Sun, April 24, 8:00 to 9:30am PDT (8:00 to 9:30am PDT), Marriott Marquis San Diego Marina, Floor: North Tower, Ground Level, Pacific Ballroom 17

Abstract

Our work operates on the notion that art has always been part of theory and theory making, particularly for People of Color. Creative acts can, as Kelley (2002) described, “render the kinds of dreams and futures social movements are capable of producing” (p. 11). We build with Anzaldúan (2015) conceptions of creativity as theory making that taps into multiple levels of consciousness. This work allows us to: (re)organize logics; break the binds of white heteropatriarchal academic traditions; and centralize joy and healing. Thus, we (Justice as Praxis Collective members) theorized visions of justice through creative production. Specifically, we curated: (1) digital collages during a justice-oriented arts-based theory workshop and we later (2) created acrylic-based paintings to tenaciously fight against and materialize powerful visions of freedom. Collaging and painting supported us in relishing in the delights of true justice we constructed. We remained keenly aware of the logics and structures of injustice that seek to stifle such liberatory praxis. This paper artistically analyzes how our individual and collaborative (n= 15) creative visioning work shaped our visions of justice, theory-making, and our justice-oriented imperatives concerning equitable educational systems in the 21st century. We provide visual and textual explorations of justice grounded in notions of radical hope (Grant, 2021; Kelley, 2002; Lee Boggs, 2012), fugitive practices (Campt, 2017; Patel, 2016; Player, Coles, Gonzalez Ybarra, & The Fugitive Literacies Collective, 2020), and Women of Color feminist conceptions of knowledge (Anzaldúa, 2015; Lorde, 2007). We refuse to wait for societal and educational policies to make good on their promises or for nation-state educational spaces to affirm who we are and who we can become. Instead, our creative justice theory-making, created space for us to turn inward to our home places that already exist (and have existed for centuries) to build now and into the future. Our cultural ways of knowing inform our real time existence and thus inform our futurity.

References:
Anzaldua, G. (2015). Light in the Dark/Luz en lo Oscuro: Rewriting Identity, Spirituality, Reality (Latin America Otherwise) (Illustrated ed.). Duke University Press Books.

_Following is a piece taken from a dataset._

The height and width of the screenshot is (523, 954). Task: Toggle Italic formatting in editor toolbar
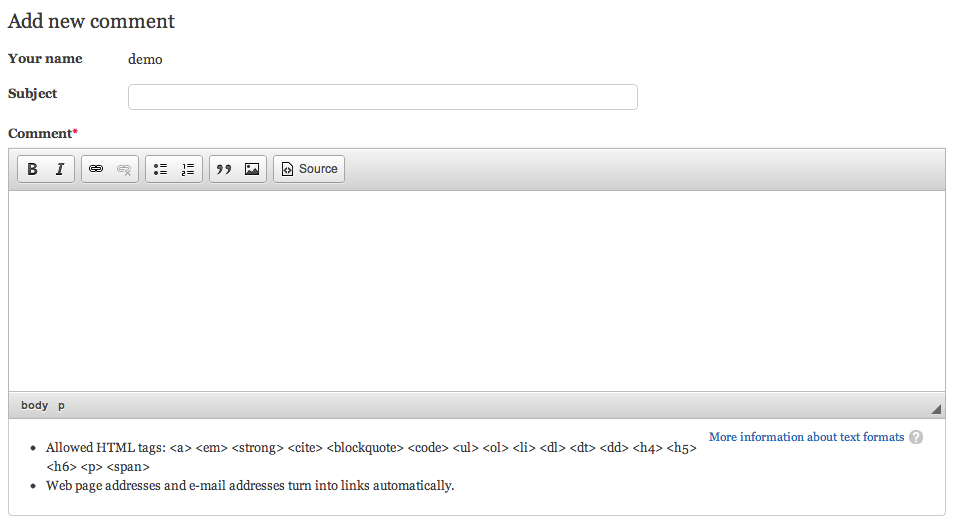click(x=60, y=169)
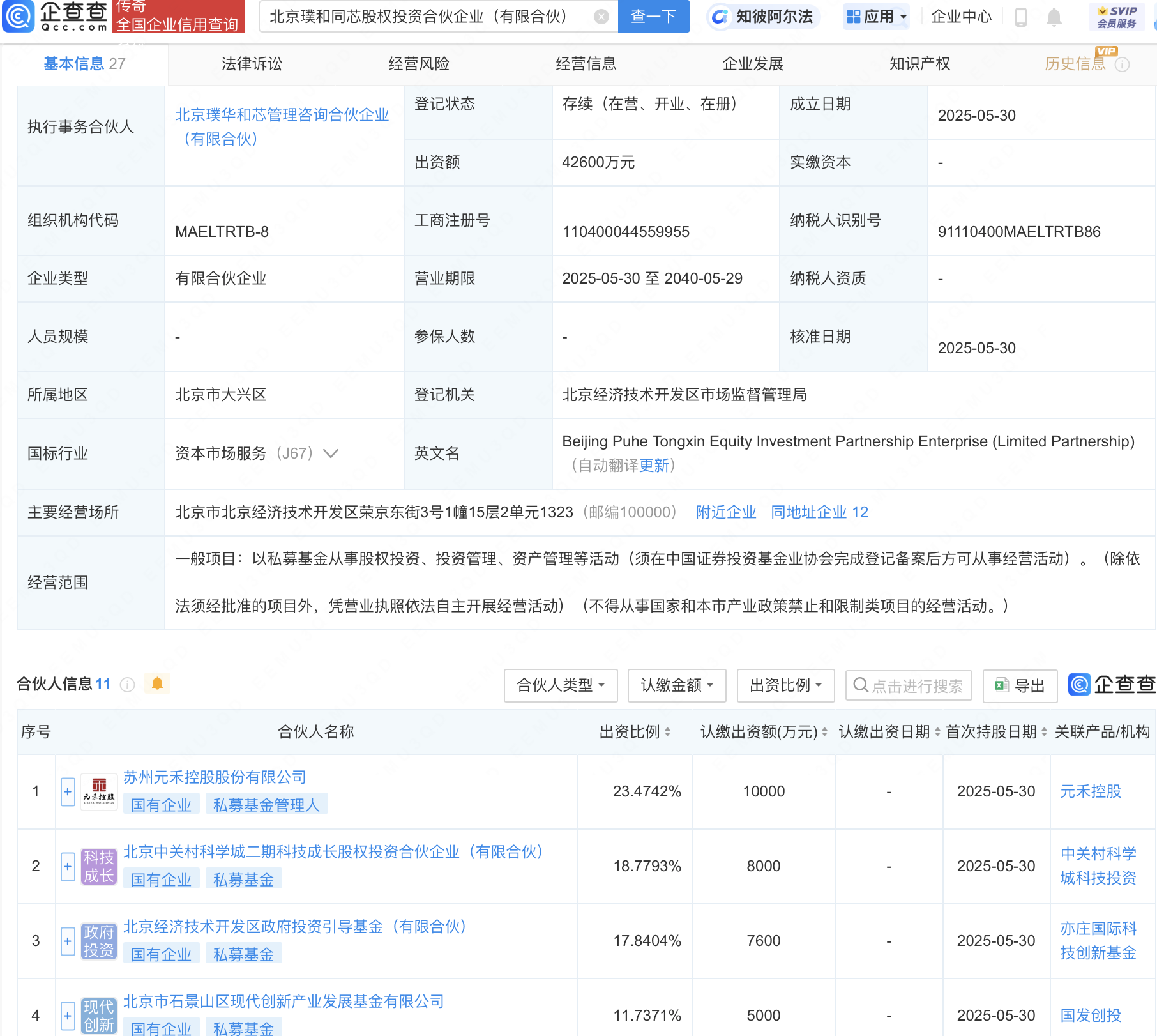Click the info icon next to 历史信息
Viewport: 1157px width, 1036px height.
click(x=1123, y=65)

Boggs, G. L. (2012). The Next American Revolution: Sustainable Activism for the Twenty-First Century (First Edition, Foreword by Danny Glover and Afterword with Immanuel Wallerstein ed.). University of California Press.

Campt, T. M. (2017). Listening to Images (Illustrated ed.). Duke University Press Books.
Grant, C. A. (2021). James Baldwin and the American Schoolhouse (1st ed.). Routledge.
Kelley, R. D. (2002). Freedom dreams: The black radical imagination. Beacon Press.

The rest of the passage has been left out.